Redirections with .htaccess file

Redirect the entire site (permanently)

Redirect 301 / https://newsite.com

Redirect a single page

Redirect 301 /oldpage.html https://newsite.com/newpage.html

You can specify any 3xx redirection code. Here is a list

Redirect an old domain to a new domain

RewriteEngine On

RewriteCond %{HTTP_HOST} ^mydomain.com [OR]
RewriteCond %{HTTP_HOST} ^www.mydomain.com [OR]
RewriteRule ^(.*)$ https://www.newdomain.com/$1 [L,R=301,NC]

If the requested page (condition) is not /wp-admin, /wp-login or wp-json, redirect it (rule) to the the new domain while keeping the path intact (because we are checking for REQUEST_URI)
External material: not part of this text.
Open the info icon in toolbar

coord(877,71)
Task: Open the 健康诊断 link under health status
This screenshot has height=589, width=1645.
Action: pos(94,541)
  • REQUEST_URI is the path component of the requested URI, such as “/index.html”. It does not include the domain before or the query string after
  • a RewriteRule comes after one or many RewriteConds and must much all the specified conditions bpreceding it in order to work

Redirect an old domain to new domain, except a few pages

RewriteEngine On

RewriteCond %{REQUEST_URI} !^(/wp-admin)$
RewriteCond %{REQUEST_URI} !^(/wp-login)$
RewriteCond %{REQUEST_URI} !^(/wp-json)$
RewriteRule ^(.*)$ https://www.newdomain.com/$1 [L,R=301,NC]

NOTES

  • RewriteCond only applies to the RewriteRule immediately following it
  • (.*) is different from /(.*). /(.*) will match everything after the first / (excluding domain) while (.*) will match the entire URL (including domain)

RewriteCond directives

  • the $1 is a backreference. It matches the first grouped part (in parantheses) of the pattern. It is a reference that you can specify in the RedirectRule or RedirectCond and will match that rule/cond
  • Matches in the regular expressions contained in the RewriteConds can be used as part of the Substitution in the RewriteRule using the variables %1, %2, etc.

Common rewrite flags

  • Flags aren’t supposed to conatin spaces. [R=301,NC,L], not [R=301, NC, L]. Spaces between flags is likely to get you a bad flag delimiters error
  • R=301 is for permanent redirect
  • L is to make mod_rewrite stop processing the rule set. If the rule matches, don’t process any further rules
  • If you’re using R, use L as well to make sure you don’t get Invalid URI in request warnings.